How to discuss this topic effectively

1

First sentence: 'Storage and egress are the two cost centers, and they're both dominated by long-tail behavior.' This frames the entire conversation around what actually matters at YouTube scale.

2

Always describe the chunked transcoding pipeline. It's the canonical example of horizontal-scale batch work and demonstrates you've thought about parallelism.

3

Mention HLS vs DASH explicitly and pick both (different clients need different formats). Saying just 'I'll stream the video' is an instant downgrade.

4

Bring up tiered storage for the cold tail. 95% of videos have < 1000 views; storing them in S3 Standard is wasteful. This shows cost awareness.

5

Decouple view count from playback. Saying 'the player increments a counter on play' fails the scale test.

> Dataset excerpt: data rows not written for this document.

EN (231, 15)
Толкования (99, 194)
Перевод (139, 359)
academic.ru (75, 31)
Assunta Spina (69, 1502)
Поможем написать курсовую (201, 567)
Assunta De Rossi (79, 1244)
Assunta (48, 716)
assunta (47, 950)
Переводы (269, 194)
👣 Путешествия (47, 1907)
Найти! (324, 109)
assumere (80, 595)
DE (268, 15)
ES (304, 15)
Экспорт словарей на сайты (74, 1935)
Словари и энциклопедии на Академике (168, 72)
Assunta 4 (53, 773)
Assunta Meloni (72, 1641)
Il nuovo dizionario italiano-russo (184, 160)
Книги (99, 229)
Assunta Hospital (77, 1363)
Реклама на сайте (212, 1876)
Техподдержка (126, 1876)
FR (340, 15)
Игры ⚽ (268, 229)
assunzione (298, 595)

Always: fire-and-forget event, asynchronous counter.

Common Mistakes

Pitfalls to avoid in interviews

Doing all transcoding for a video on a single machine

A 60-minute video has 120 chunks; transcoded to 24 variants on one machine, that's hours per video. Split into 30-second chunks, transcode each in parallel across thousands of workers, then stitch the manifest. Wall-clock drops from hours to minutes.

Serving the full video file as a single download

Progressive downloads don't adapt to bandwidth changes. On a slow connection the user waits indefinitely or gives up. Adaptive bitrate streaming (HLS/DASH) lets the player switch resolutions per segment, keeping playback going.

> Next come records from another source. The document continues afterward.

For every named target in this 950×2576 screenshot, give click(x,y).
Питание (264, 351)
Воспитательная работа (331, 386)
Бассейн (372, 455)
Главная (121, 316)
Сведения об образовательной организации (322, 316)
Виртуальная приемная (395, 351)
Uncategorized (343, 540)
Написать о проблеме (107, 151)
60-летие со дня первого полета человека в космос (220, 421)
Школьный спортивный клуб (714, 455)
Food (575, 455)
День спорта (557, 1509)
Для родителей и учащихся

Storing all videos in S3 Standard regardless of view count

95% of videos have < 1000 lifetime views but consume 75% of storage. Tier them to S3 IA after 7 days and Glacier after 90 days. Bandwidth cost when an old video gets viewed is small compared to constant storage cost for billions of cold videos.

Counting views synchronously by incrementing a database column

View counts hit thousands per second on viral videos. Synchronous counters lock contend and limit throughput. Send fire-and-forget events to Kafka, dedupe and increment in Redis, periodically flush to durable storage. Display 'about 1.2M' to absorb eventual consistency.

Forgetting that the CDN does 99% of egress

At 100+ Tbps egress, your origin couldn't possibly serve directly. The CDN with edge + regional shield absorbs essentially all traffic. Origin sees < 1%. Designs that route playback through your application servers don't work at video scale.